Bis die Loyalität bröckelt
Saviano hat für seine Recherchen mit zahlreichen Kronzeuginnen gesprochen, etwa mit Rosa Di Fiore aus Apulien, die heute unter einem anderen Namen lebt. Ihre Eltern arbeiteten in den 1980er-Jahren in der Schweiz. Als die Familie in die Heimat zurückkehrte, verliebte sie sich in Pietro Tarantino. Der Abkömmling einer Mafia-Familie umwarb sie, holte sie mit dem Mofa von der Schule ab. Rosa schlug die Bedenken ihrer Eltern in den Wind. Sie heiratete ihn und stieg in den Handel mit Heroin und Kokain ein.
Die Gespräche mit Kronzeuginnen seien sehr aufwühlend, berichtet Saviano: «Ich sehe, dass sie zittern, wenn sie von ihrem früheren Leben erzählen. Ich spüre oft, dass sie in der neuen Lebensphase aufrichtig sind, zugleich aber auch nostalgisch angesichts des immensen Reichtums und der Macht, die sie früher hatten.»

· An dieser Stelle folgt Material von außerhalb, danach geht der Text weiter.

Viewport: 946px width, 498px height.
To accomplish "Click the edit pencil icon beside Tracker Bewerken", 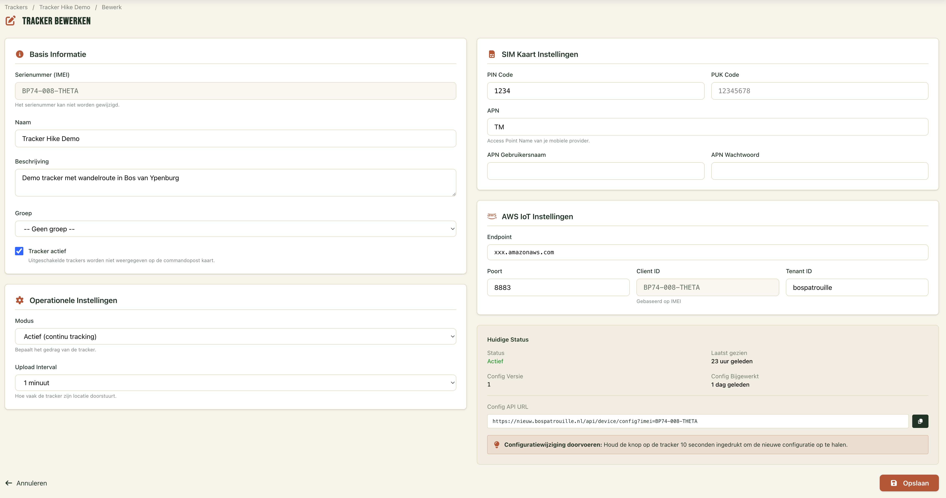I will (11, 21).
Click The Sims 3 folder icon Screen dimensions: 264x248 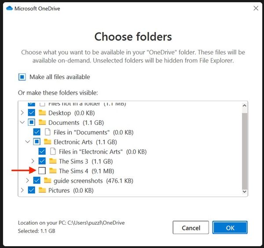(53, 161)
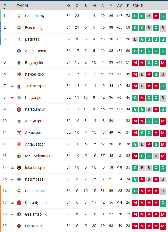Screen dimensions: 168x232
Task: Open the Beşiktaş team logo
Action: tap(19, 40)

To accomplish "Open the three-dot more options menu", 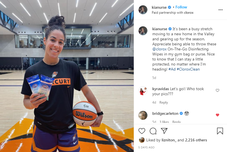I will (220, 10).
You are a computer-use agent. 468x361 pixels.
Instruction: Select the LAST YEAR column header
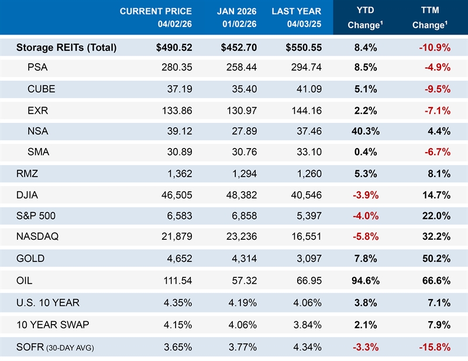(297, 18)
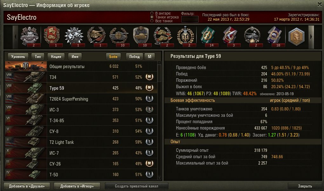Click IS-3 class 2 mastery badge

point(149,110)
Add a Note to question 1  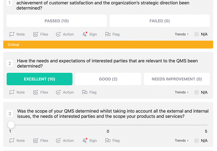(x=17, y=34)
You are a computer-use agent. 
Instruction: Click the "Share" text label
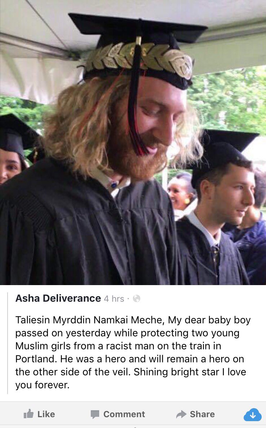pos(202,414)
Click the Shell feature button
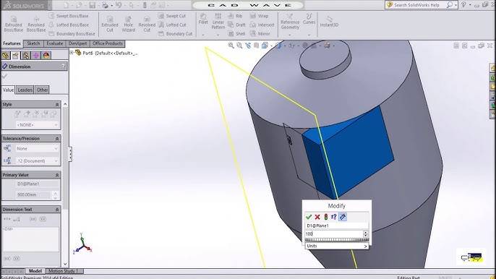Screen dimensions: 496x279 236,33
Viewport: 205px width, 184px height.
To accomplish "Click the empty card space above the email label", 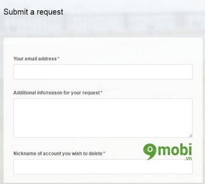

Kronzeuginnen würden einen hohen Preis zahlen, indem sie unter einer neuen Identität in Norditalien oder in einem anderen Land leben müssten. Ihre Herkunftsfamilien dürften sie nicht mehr sehen: «Sie führen alle ein verzweifeltes Leben. Viele von ihnen zeigen Reue, nicht wegen eines moralischen Dilemmas, sondern weil sie Angst haben, zu sterben.»
Der Preis der Aufklärung
Als Journalist, der seit 20 Jahren im Feld der organisierten Kriminalität recherchiert, muss sich auch Saviano bedeckt halten. Er ist auf Polizeischutz angewiesen und führt ein abgeschottetes Leben: «Es bedeutet, dass du alles, was du tust, in einem Versteck tust, dass du über all deine Bewegungen im Voraus entscheiden und deine Gefühle im Zaum halten musst. Es bedeutet, dass du dich davor fürchtest, deinen Gefühlen freien Lauf zu lassen, weil du weisst, dass dein Handlungsspielraum physisch eingeschränkt ist.»